- RECORDS PROVIDED -
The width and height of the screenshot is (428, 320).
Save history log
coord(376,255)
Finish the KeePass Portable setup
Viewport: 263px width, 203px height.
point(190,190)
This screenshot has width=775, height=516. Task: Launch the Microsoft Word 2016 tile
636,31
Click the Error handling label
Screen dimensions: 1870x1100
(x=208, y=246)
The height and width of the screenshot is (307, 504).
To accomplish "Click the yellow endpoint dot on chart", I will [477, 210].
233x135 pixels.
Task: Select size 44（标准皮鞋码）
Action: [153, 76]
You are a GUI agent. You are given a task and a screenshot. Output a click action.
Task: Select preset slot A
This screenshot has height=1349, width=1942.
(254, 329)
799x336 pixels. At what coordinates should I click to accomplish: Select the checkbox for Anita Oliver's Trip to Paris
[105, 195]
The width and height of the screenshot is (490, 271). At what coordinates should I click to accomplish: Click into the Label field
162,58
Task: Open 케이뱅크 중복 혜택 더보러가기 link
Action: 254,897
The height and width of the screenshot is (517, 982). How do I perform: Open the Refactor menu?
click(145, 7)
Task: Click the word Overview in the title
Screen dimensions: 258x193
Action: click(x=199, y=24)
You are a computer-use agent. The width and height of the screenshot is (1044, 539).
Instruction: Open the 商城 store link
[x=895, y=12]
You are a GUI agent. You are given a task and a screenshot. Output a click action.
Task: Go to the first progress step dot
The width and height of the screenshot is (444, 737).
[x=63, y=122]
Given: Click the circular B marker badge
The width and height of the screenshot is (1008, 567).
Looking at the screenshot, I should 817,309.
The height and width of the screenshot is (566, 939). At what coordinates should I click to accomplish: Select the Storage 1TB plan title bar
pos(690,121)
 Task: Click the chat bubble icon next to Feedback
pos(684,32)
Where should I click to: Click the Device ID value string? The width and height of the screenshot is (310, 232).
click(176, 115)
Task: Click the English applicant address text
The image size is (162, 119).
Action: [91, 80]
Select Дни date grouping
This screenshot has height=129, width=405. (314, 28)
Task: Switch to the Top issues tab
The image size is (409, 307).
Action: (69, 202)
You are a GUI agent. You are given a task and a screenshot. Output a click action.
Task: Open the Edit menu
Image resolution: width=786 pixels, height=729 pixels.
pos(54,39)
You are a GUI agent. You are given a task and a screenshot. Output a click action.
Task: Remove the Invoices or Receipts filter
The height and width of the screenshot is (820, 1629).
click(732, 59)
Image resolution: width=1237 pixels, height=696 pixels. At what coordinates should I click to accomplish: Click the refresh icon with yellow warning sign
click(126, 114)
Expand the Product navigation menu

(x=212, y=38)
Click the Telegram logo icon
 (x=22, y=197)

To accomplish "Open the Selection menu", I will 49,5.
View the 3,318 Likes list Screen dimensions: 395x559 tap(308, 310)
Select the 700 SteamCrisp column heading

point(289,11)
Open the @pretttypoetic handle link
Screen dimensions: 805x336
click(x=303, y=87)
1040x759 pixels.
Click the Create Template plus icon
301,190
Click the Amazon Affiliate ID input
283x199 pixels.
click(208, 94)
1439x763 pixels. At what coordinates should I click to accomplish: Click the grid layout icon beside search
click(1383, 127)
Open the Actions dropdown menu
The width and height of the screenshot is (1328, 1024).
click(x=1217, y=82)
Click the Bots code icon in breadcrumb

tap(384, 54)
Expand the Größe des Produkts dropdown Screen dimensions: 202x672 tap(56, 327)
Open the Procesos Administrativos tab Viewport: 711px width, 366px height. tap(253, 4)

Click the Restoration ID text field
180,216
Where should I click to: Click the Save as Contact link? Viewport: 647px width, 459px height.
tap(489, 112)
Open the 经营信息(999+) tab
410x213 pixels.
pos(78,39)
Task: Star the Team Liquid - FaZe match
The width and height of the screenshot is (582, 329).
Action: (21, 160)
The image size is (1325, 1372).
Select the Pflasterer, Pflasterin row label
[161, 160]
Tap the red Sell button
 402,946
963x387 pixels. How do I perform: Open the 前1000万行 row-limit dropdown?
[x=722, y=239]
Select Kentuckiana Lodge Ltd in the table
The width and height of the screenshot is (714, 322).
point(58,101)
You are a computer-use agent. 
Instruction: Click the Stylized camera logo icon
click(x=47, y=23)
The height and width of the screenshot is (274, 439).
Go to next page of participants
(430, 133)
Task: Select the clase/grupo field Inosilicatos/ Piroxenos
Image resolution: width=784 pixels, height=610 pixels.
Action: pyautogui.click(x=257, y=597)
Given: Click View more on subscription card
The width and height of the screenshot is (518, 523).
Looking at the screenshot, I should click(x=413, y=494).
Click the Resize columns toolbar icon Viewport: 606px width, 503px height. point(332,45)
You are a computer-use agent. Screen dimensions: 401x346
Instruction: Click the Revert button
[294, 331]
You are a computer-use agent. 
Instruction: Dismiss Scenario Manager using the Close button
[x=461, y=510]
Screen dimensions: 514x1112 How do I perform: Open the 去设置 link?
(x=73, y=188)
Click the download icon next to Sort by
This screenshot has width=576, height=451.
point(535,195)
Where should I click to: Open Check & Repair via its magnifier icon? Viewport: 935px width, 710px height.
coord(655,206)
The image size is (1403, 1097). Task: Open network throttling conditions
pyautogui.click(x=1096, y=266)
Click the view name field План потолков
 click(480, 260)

- WHAT YOU WILL DO -
Give the listing again in its entirety, exactly as written.

- RESULT -
The width and height of the screenshot is (428, 320).
Save history log
coord(376,255)
Finish the KeePass Portable setup
Viewport: 263px width, 203px height.
point(190,190)
This screenshot has width=775, height=516. Task: Launch the Microsoft Word 2016 tile
636,31
Click the Error handling label
Screen dimensions: 1870x1100
(x=208, y=246)
The height and width of the screenshot is (307, 504).
To accomplish "Click the yellow endpoint dot on chart", I will [477, 210].
233x135 pixels.
Task: Select size 44（标准皮鞋码）
Action: [153, 76]
You are a GUI agent. You are given a task and a screenshot. Output a click action.
Task: Select preset slot A
This screenshot has height=1349, width=1942.
(254, 329)
799x336 pixels. At what coordinates should I click to accomplish: Select the checkbox for Anita Oliver's Trip to Paris
[105, 195]
The width and height of the screenshot is (490, 271). At what coordinates should I click to accomplish: Click into the Label field
162,58
Task: Open 케이뱅크 중복 혜택 더보러가기 link
Action: 254,897
The height and width of the screenshot is (517, 982). How do I perform: Open the Refactor menu?
click(145, 7)
Task: Click the word Overview in the title
Screen dimensions: 258x193
Action: click(x=199, y=24)
You are a computer-use agent. The width and height of the screenshot is (1044, 539).
Instruction: Open the 商城 store link
[x=895, y=12]
You are a GUI agent. You are given a task and a screenshot. Output a click action.
Task: Go to the first progress step dot
The width and height of the screenshot is (444, 737).
[x=63, y=122]
Given: Click the circular B marker badge
The width and height of the screenshot is (1008, 567).
Looking at the screenshot, I should 817,309.
The height and width of the screenshot is (566, 939). At what coordinates should I click to accomplish: Select the Storage 1TB plan title bar
pos(690,121)
 Task: Click the chat bubble icon next to Feedback
pos(684,32)
Where should I click to: Click the Device ID value string? The width and height of the screenshot is (310, 232).
click(176, 115)
Task: Click the English applicant address text
The image size is (162, 119).
Action: [91, 80]
Select Дни date grouping
This screenshot has height=129, width=405. (314, 28)
Task: Switch to the Top issues tab
The image size is (409, 307).
Action: (69, 202)
You are a GUI agent. You are given a task and a screenshot. Output a click action.
Task: Open the Edit menu
Image resolution: width=786 pixels, height=729 pixels.
pos(54,39)
You are a GUI agent. You are given a task and a screenshot. Output a click action.
Task: Remove the Invoices or Receipts filter
The height and width of the screenshot is (820, 1629).
click(732, 59)
Image resolution: width=1237 pixels, height=696 pixels. At what coordinates should I click to accomplish: Click the refresh icon with yellow warning sign
click(126, 114)
Expand the Product navigation menu

(x=212, y=38)
Click the Telegram logo icon
 (x=22, y=197)

To accomplish "Open the Selection menu", I will 49,5.
View the 3,318 Likes list Screen dimensions: 395x559 tap(308, 310)
Select the 700 SteamCrisp column heading

point(289,11)
Open the @pretttypoetic handle link
Screen dimensions: 805x336
click(x=303, y=87)
1040x759 pixels.
Click the Create Template plus icon
301,190
Click the Amazon Affiliate ID input
283x199 pixels.
click(208, 94)
1439x763 pixels. At what coordinates should I click to accomplish: Click the grid layout icon beside search
click(1383, 127)
Open the Actions dropdown menu
The width and height of the screenshot is (1328, 1024).
click(x=1217, y=82)
Click the Bots code icon in breadcrumb

tap(384, 54)
Expand the Größe des Produkts dropdown Screen dimensions: 202x672 tap(56, 327)
Open the Procesos Administrativos tab Viewport: 711px width, 366px height. tap(253, 4)

Click the Restoration ID text field
180,216
Where should I click to: Click the Save as Contact link? Viewport: 647px width, 459px height.
tap(489, 112)
Open the 经营信息(999+) tab
410x213 pixels.
pos(78,39)
Task: Star the Team Liquid - FaZe match
The width and height of the screenshot is (582, 329).
Action: (21, 160)
The image size is (1325, 1372).
Select the Pflasterer, Pflasterin row label
[161, 160]
Tap the red Sell button
 402,946
963x387 pixels. How do I perform: Open the 前1000万行 row-limit dropdown?
[x=722, y=239]
Select Kentuckiana Lodge Ltd in the table
The width and height of the screenshot is (714, 322).
point(58,101)
You are a computer-use agent. 
Instruction: Click the Stylized camera logo icon
click(x=47, y=23)
The height and width of the screenshot is (274, 439).
Go to next page of participants
(430, 133)
Task: Select the clase/grupo field Inosilicatos/ Piroxenos
Image resolution: width=784 pixels, height=610 pixels.
Action: pyautogui.click(x=257, y=597)
Given: Click View more on subscription card
The width and height of the screenshot is (518, 523).
Looking at the screenshot, I should click(x=413, y=494).
Click the Resize columns toolbar icon Viewport: 606px width, 503px height. point(332,45)
You are a computer-use agent. Screen dimensions: 401x346
Instruction: Click the Revert button
[294, 331]
You are a computer-use agent. 
Instruction: Dismiss Scenario Manager using the Close button
[x=461, y=510]
Screen dimensions: 514x1112 How do I perform: Open the 去设置 link?
(x=73, y=188)
Click the download icon next to Sort by
This screenshot has width=576, height=451.
point(535,195)
Where should I click to: Open Check & Repair via its magnifier icon? Viewport: 935px width, 710px height.
coord(655,206)
The image size is (1403, 1097). Task: Open network throttling conditions
pyautogui.click(x=1096, y=266)
Click the view name field План потолков
 click(480, 260)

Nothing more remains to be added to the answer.